In any case, the weakness of this study is the scant evidence to find a classification process such as the cluster design, therefore it must be tested in a larger population if this proposed design is really effective to establish a parameter for future studies. Another limitation was the variability of clinical diagnosis and the sample showed. Although this program has many attributes, such as the information it provides to the patient and the clinical team, in terms of level of difficulty, performance, adherence to the program, among others, it requires further analysis to objectively interpret the results, since Its interpretation depends on the correct choice of exercise clusters, on the one hand, and its scientific dissemination is limited, because each program is different and different parameters are measured, increasing variability. Therefore, the challenge in this area is to improve decision making in rehabilitation practice, achieve unification of evaluation criteria, efficient dosage of training, and education of each rehabilitation team. For future studies, follow-up evaluation is necessary to check the clinical evolution, including a large and specific sample size, however, for the little evidence in our environment, this study represents a first step in the advancement and knowledge of these challenging and unexplored training strategies.

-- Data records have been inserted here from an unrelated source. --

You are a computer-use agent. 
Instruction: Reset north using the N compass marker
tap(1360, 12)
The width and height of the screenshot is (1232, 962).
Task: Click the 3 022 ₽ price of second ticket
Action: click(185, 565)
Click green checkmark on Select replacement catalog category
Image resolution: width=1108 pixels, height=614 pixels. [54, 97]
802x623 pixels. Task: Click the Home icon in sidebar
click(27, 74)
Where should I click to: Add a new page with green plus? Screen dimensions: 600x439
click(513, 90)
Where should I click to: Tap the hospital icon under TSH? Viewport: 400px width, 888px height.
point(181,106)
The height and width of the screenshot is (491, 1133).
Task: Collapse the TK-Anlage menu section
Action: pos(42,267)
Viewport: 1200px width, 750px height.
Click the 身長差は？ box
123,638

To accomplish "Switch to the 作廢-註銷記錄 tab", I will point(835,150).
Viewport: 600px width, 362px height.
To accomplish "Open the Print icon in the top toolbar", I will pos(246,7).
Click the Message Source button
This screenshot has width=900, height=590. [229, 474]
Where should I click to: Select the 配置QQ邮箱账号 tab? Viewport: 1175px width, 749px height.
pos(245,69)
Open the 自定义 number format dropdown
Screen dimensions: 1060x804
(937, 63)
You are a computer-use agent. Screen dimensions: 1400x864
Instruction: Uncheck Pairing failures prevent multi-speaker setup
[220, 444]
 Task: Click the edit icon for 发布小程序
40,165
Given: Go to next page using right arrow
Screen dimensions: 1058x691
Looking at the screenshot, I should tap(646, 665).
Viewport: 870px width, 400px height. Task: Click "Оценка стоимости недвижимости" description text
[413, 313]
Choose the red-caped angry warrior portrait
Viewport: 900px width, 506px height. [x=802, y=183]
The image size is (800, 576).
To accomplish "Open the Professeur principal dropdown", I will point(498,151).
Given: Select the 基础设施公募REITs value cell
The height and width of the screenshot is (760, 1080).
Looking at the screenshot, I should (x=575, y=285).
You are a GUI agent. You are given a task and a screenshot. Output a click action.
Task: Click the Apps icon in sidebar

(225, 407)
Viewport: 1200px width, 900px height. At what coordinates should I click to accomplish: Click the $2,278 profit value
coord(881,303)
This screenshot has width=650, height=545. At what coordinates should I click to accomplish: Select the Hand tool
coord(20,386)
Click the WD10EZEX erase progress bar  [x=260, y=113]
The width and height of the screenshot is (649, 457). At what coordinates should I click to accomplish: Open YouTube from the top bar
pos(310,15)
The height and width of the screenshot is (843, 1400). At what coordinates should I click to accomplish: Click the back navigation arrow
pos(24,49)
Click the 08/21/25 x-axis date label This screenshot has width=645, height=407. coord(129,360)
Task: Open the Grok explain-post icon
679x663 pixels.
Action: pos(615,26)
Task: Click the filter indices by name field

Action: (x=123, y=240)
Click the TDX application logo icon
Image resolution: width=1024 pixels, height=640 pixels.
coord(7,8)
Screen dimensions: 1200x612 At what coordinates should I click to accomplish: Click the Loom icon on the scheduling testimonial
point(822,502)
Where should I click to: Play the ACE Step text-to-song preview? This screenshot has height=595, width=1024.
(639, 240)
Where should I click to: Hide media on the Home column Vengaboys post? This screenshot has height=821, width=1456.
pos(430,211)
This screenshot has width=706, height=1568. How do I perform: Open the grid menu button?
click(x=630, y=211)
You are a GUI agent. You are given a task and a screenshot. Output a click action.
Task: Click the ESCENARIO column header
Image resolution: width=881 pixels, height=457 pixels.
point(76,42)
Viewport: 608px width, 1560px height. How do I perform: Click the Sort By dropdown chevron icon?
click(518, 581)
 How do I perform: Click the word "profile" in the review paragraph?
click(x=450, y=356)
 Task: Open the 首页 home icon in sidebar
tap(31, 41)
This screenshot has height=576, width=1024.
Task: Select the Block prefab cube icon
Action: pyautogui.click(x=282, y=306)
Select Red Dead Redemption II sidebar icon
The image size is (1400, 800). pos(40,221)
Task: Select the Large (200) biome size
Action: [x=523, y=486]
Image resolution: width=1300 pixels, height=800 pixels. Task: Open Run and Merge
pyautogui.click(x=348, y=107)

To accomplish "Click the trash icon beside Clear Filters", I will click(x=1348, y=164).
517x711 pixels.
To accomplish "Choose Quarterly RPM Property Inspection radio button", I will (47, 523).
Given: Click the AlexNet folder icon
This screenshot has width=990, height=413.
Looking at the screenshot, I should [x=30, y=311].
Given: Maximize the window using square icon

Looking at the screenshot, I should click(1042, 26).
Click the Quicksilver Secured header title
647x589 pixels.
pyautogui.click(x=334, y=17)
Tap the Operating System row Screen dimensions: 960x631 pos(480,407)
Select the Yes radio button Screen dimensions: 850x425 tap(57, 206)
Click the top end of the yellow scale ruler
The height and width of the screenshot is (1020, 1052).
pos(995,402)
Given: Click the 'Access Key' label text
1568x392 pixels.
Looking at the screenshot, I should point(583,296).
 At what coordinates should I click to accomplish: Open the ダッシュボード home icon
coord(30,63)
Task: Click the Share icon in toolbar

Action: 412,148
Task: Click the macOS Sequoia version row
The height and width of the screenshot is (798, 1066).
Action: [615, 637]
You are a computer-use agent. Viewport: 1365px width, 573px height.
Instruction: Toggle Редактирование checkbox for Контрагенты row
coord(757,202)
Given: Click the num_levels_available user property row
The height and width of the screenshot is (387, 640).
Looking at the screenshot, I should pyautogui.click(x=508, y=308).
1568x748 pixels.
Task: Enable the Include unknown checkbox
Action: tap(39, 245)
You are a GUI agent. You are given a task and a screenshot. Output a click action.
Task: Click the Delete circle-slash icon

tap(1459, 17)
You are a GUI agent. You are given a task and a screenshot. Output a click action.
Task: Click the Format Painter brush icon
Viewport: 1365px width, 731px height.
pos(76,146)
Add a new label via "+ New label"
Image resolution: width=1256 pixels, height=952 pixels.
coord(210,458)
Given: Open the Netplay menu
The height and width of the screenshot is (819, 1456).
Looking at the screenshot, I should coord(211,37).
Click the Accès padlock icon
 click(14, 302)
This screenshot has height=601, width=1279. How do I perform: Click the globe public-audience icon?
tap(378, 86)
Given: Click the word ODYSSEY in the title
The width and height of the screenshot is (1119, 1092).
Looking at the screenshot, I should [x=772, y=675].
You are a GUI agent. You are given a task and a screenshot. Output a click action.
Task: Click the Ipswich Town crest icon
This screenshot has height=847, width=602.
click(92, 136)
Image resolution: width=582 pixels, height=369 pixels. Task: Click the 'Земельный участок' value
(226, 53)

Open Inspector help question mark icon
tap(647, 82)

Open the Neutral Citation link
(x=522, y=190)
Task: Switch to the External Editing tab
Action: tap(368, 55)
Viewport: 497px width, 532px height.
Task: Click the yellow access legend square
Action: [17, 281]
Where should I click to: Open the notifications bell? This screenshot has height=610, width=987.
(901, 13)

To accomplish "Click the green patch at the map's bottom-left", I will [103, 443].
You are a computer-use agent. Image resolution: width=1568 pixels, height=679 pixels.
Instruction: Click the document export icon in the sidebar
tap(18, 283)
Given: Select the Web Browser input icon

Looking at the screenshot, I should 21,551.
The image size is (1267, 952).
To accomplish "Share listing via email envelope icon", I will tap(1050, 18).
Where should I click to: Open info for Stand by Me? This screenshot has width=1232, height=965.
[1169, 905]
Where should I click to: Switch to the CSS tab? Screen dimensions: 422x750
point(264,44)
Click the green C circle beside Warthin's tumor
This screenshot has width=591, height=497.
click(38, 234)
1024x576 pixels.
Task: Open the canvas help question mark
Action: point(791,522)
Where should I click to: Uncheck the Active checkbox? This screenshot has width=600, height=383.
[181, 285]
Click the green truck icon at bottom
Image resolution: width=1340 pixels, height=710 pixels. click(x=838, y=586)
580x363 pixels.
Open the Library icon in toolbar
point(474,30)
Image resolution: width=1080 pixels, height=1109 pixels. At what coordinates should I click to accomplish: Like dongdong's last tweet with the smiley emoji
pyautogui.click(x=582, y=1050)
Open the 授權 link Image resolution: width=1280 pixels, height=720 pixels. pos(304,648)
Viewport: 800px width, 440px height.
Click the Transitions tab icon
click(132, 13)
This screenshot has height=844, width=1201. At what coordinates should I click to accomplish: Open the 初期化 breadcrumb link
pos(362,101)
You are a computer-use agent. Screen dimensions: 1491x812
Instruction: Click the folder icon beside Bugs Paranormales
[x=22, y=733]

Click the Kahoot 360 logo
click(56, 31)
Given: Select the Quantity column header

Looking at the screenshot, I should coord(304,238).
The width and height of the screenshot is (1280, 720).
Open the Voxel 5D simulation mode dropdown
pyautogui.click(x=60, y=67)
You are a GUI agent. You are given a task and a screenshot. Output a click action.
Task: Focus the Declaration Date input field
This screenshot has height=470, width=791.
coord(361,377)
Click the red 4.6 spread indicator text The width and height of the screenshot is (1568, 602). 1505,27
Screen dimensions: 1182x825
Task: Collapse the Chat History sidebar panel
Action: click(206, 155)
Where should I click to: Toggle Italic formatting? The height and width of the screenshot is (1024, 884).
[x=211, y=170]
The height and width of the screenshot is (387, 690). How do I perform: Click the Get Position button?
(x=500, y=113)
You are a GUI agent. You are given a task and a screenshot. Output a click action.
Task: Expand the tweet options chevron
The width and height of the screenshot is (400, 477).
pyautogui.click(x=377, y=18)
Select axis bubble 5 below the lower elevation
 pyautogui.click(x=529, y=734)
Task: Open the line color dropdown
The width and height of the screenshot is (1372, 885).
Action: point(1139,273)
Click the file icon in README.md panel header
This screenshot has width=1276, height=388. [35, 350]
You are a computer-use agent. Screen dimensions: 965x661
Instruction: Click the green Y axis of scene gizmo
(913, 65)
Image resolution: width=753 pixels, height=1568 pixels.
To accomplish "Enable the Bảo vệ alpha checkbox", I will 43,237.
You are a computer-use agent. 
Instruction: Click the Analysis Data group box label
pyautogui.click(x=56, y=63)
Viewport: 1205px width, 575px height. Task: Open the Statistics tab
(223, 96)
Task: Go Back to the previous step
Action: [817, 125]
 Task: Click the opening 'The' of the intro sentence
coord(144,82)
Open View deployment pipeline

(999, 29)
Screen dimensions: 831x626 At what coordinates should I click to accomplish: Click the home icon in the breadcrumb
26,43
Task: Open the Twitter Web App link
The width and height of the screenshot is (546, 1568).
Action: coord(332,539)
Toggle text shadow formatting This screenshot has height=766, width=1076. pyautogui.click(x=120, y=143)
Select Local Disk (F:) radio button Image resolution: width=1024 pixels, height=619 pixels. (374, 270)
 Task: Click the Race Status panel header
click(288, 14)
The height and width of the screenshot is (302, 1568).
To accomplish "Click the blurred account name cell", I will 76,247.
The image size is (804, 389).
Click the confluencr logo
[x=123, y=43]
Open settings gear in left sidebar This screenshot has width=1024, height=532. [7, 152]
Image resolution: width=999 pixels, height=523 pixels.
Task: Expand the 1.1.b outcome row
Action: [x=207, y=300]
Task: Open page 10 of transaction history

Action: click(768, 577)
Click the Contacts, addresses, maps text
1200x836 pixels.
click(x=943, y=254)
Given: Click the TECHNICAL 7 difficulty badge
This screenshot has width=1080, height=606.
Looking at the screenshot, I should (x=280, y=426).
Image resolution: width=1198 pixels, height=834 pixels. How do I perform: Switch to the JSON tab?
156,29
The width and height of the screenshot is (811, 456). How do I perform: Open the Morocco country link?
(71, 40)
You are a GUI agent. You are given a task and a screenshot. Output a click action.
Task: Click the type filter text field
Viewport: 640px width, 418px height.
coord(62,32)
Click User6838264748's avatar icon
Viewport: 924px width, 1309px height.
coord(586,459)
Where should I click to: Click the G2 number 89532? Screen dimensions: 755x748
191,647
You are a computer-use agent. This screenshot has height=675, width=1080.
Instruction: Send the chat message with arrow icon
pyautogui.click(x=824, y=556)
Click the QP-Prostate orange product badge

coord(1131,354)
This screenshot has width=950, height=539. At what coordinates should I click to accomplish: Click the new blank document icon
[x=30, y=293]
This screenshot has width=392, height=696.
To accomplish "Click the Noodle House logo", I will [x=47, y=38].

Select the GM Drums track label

The Strengths of this study are in 3 components: The selection of clinical scales associated with impaired balance is crucial to determine the treatment to be followed. Then, the treatment should be oriented to train the potential areas, considering the relevant components, such as reactive movement strategies and cognitive processing, which are not always included in the evaluation and treatment of balance impairment. In addition, it has been suggested that the balance is according to the subsystems involved and not necessarily according to the pathology [39]. Despite the fact that this VR program comes with a predetermined group of exercises, there may be a risk of low usability by physiotherapists due to the variability in knowledge or clinical experience in this type of treatment. That is why it was found necessary that expert physiotherapists analyze the virtual platform so that the program has an efficient usability. Although the gamification of balance exercises in clusters has no evidence, the studies do not necessarily detail the logic and dosage of training, so it is believed that it is necessary to deepen the analysis of the training provided in order to understand the mechanisms involved in the recovery of balance [40]. Finally, the proposal of a protocol allows to systematize clinical care, measure the effect in terms of quality, efficiency, and determine the clinical conduct to follow [31].

Conclusions

VR-TNR is an excellent alternative to provide continuity of treatment to patients, which will probably result in a more widespread use. Also, it allows to improve decision making in rehabilitation practice. The inclusion criterion is fundamental. Patients with different levels of balance impairment could improve their clinical outcomes with constant training and go to the next level.

Finally, this program allows the therapist, therefore, the clinical center, to keep an objective record of the patient’s clinical progress and, at the end, to contrast the information of his progress with the clinical evaluations, optimizing the clinical process in its entirety.